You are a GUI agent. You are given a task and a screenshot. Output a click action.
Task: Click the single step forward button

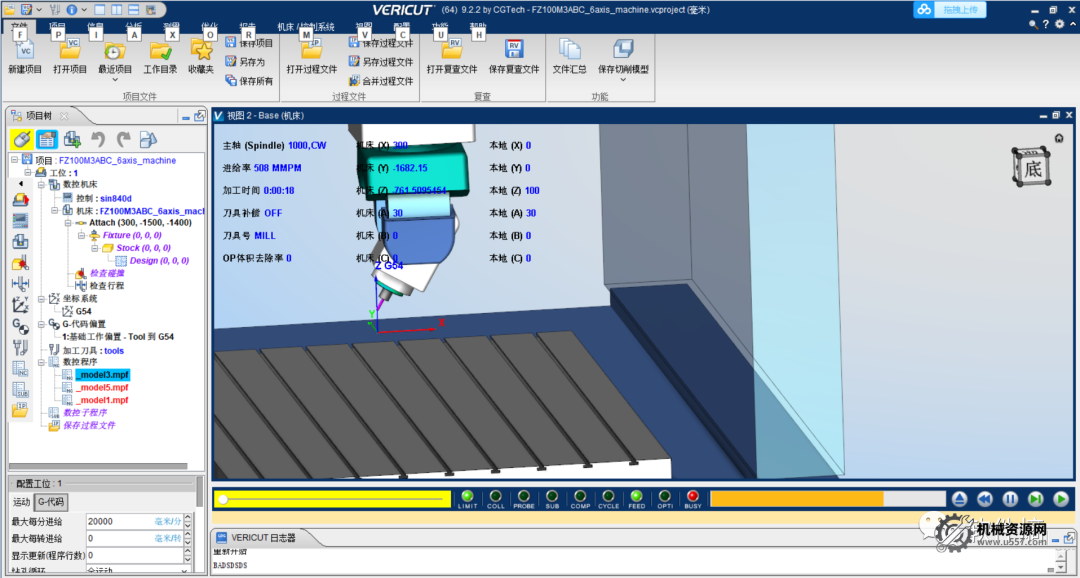(1035, 498)
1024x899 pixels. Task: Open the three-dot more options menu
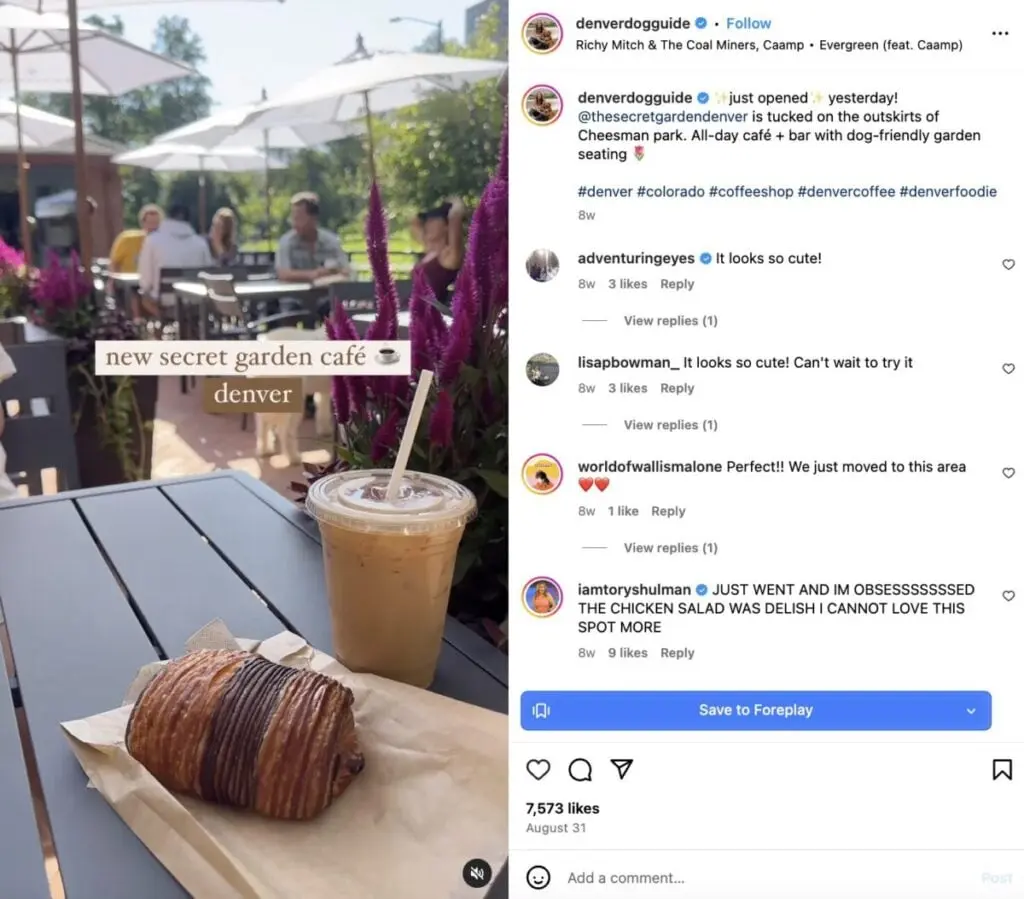1000,33
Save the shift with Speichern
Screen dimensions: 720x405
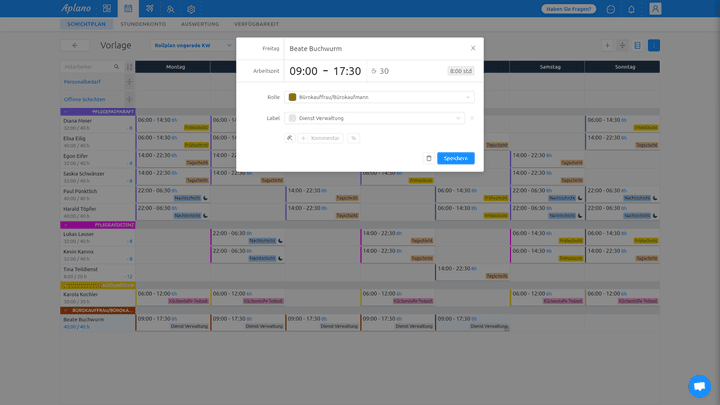click(x=456, y=158)
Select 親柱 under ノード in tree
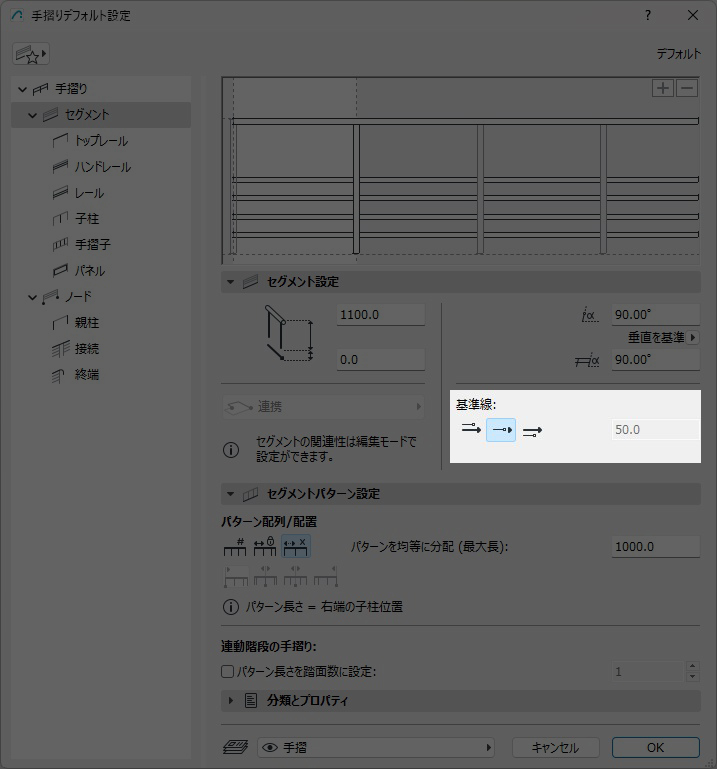This screenshot has height=769, width=717. [x=87, y=323]
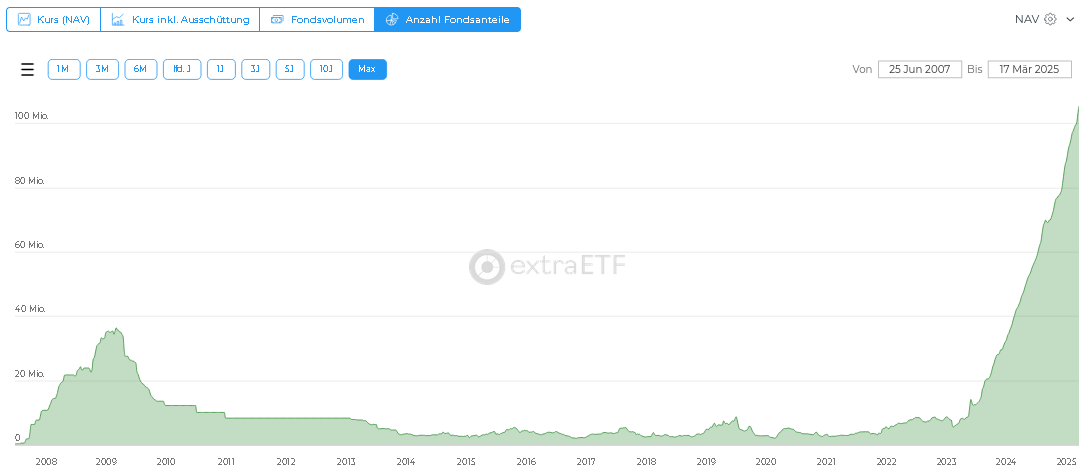Click the Kurs inkl. Ausschüttung chart icon

[x=118, y=19]
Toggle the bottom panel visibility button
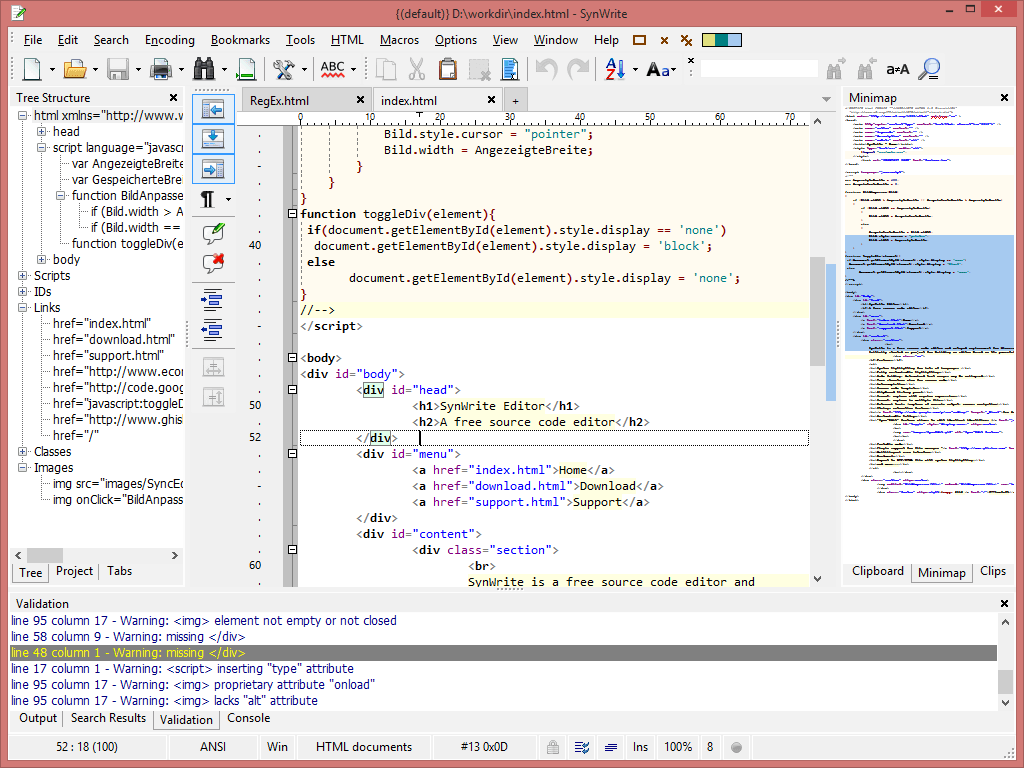This screenshot has height=768, width=1024. (212, 138)
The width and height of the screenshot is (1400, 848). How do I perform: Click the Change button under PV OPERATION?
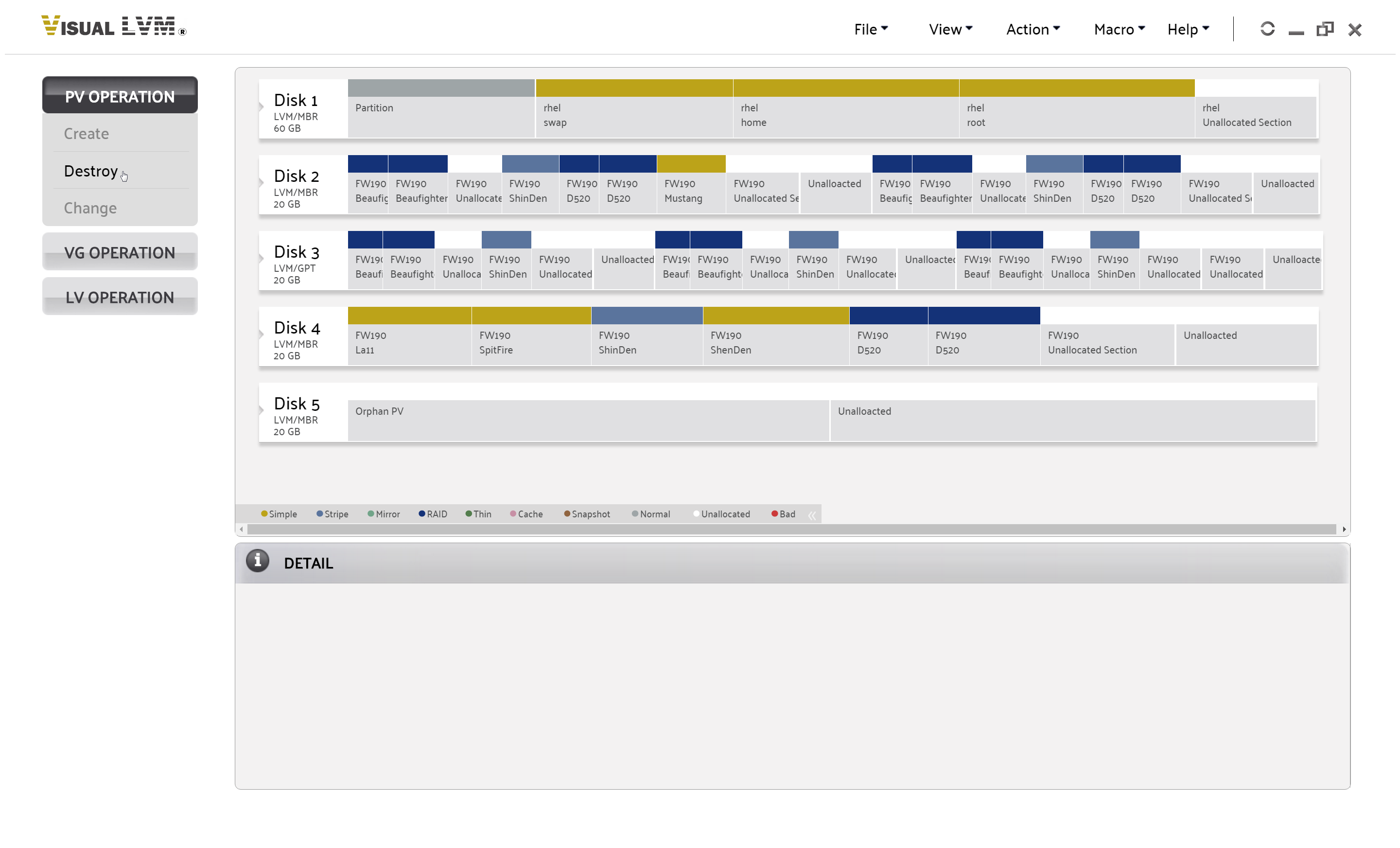tap(90, 207)
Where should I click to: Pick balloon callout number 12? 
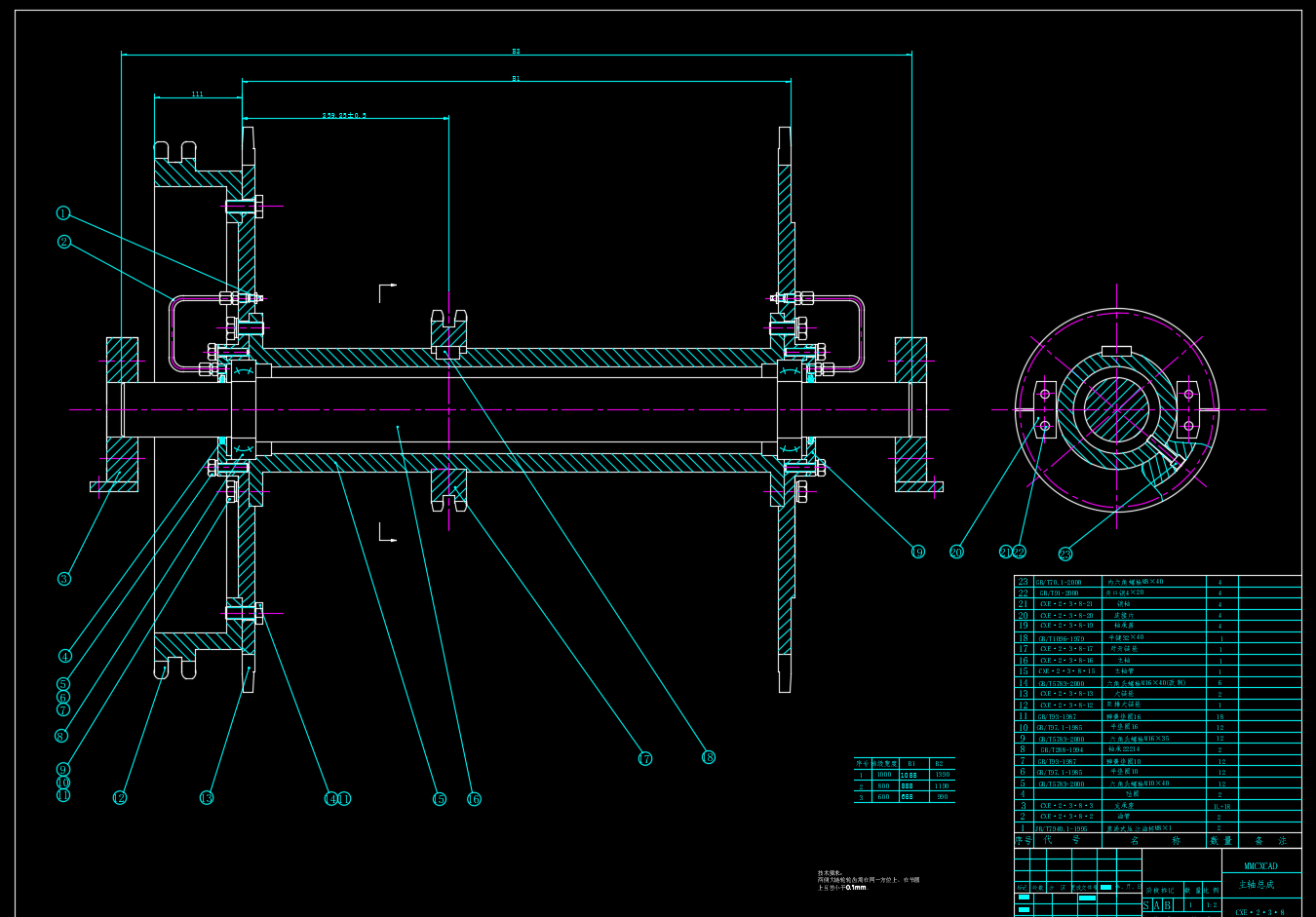click(x=119, y=798)
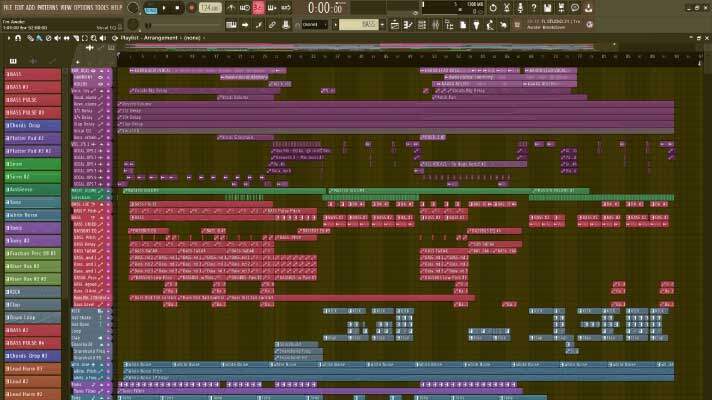
Task: Toggle the metronome icon
Action: 230,7

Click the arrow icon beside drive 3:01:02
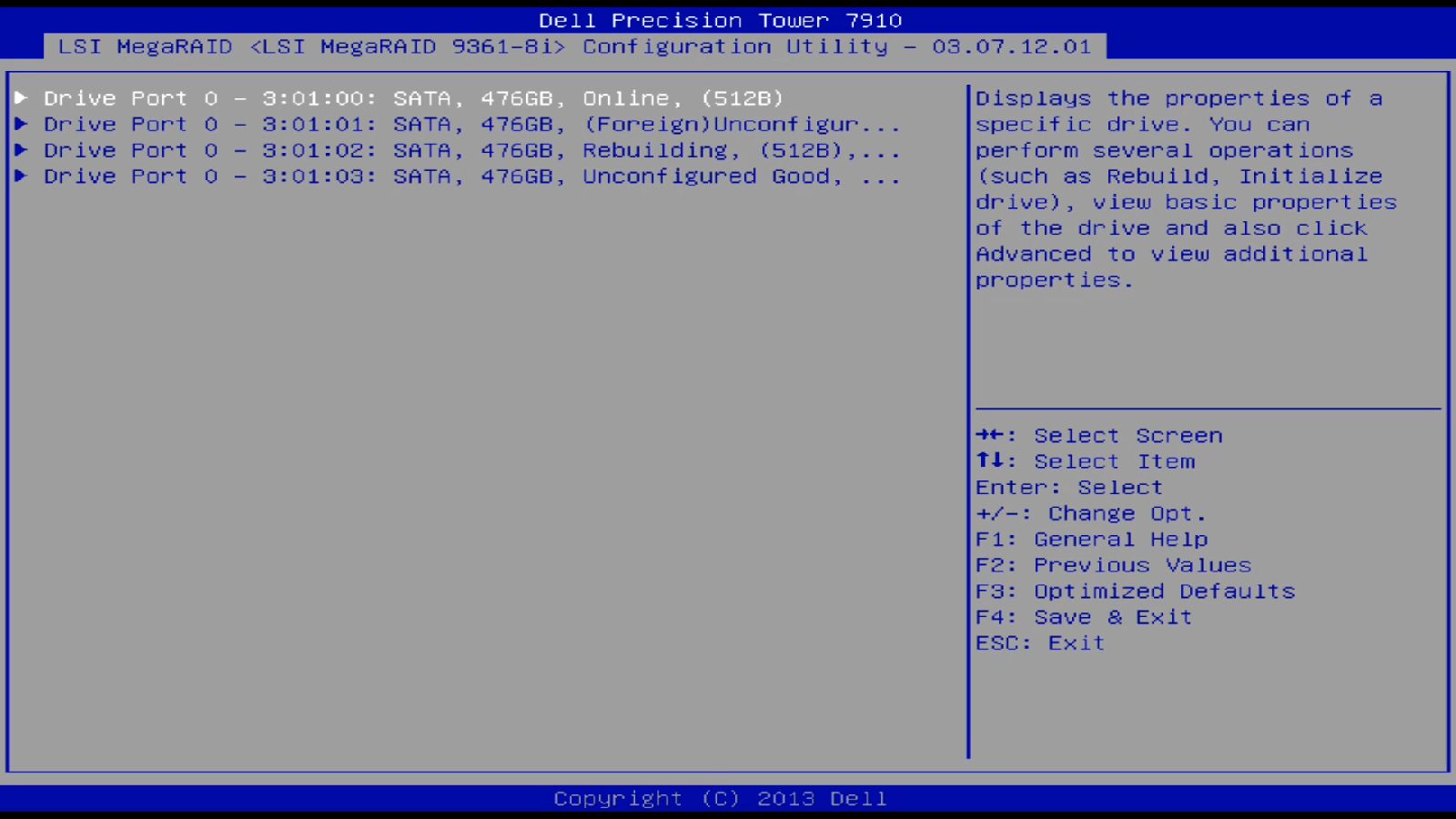20,150
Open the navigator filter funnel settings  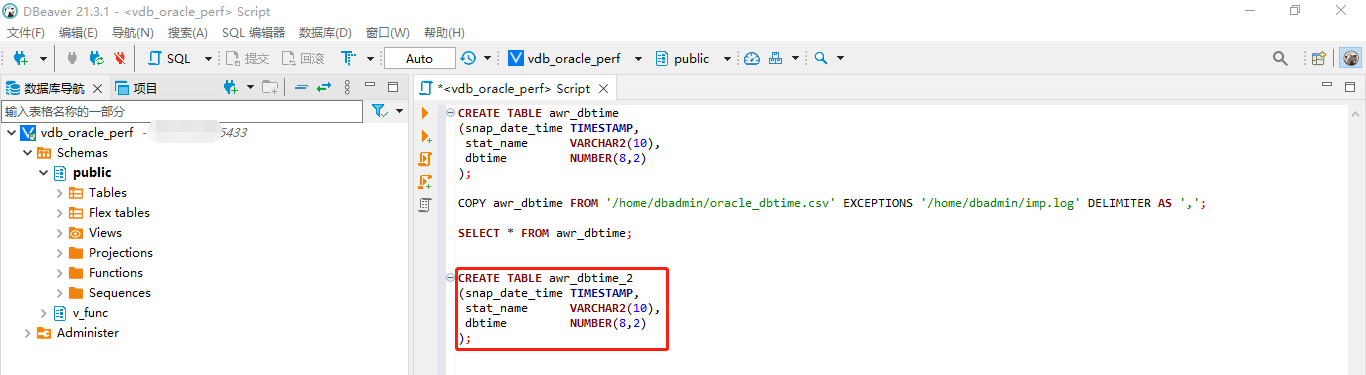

----------

- _Goal of the exercise_
Put every line above into a Markdown table with the columns "Row" and "Line", numbering the rows and skipping blank lines. Leave the pictures out of the table.

- _The result_
| Row | Line |
|---|---|
| 1 | You are a GUI agent. You are given a task and a screenshot. Output a click action. |
| 2 | Task: Click the single step forward button |
| 3 | (1035, 498) |
| 4 | 1024x899 pixels. Task: Open the three-dot more options menu |
| 5 | 1000,33 |
| 6 | Save the shift with Speichern |
| 7 | Screen dimensions: 720x405 |
| 8 | click(x=456, y=158) |
| 9 | Select 親柱 under ノード in tree |
| 10 | This screenshot has height=769, width=717. [x=87, y=323] |
| 11 | Click the Kurs inkl. Ausschüttung chart icon |
| 12 | [x=118, y=19] |
| 13 | Toggle the bottom panel visibility button |
| 14 | This screenshot has height=768, width=1024. (212, 138) |
| 15 | The width and height of the screenshot is (1400, 848). How do I perform: Click the Change button under PV OPERATION? |
| 16 | tap(90, 207) |
| 17 | Where should I click to: Pick balloon callout number 12?  |
| 18 | click(x=119, y=798) |
| 19 | Task: Toggle the metronome icon |
| 20 | Action: 230,7 |
| 21 | Click the arrow icon beside drive 3:01:02 |
| 22 | 20,150 |
| 23 | Open the navigator filter funnel settings   |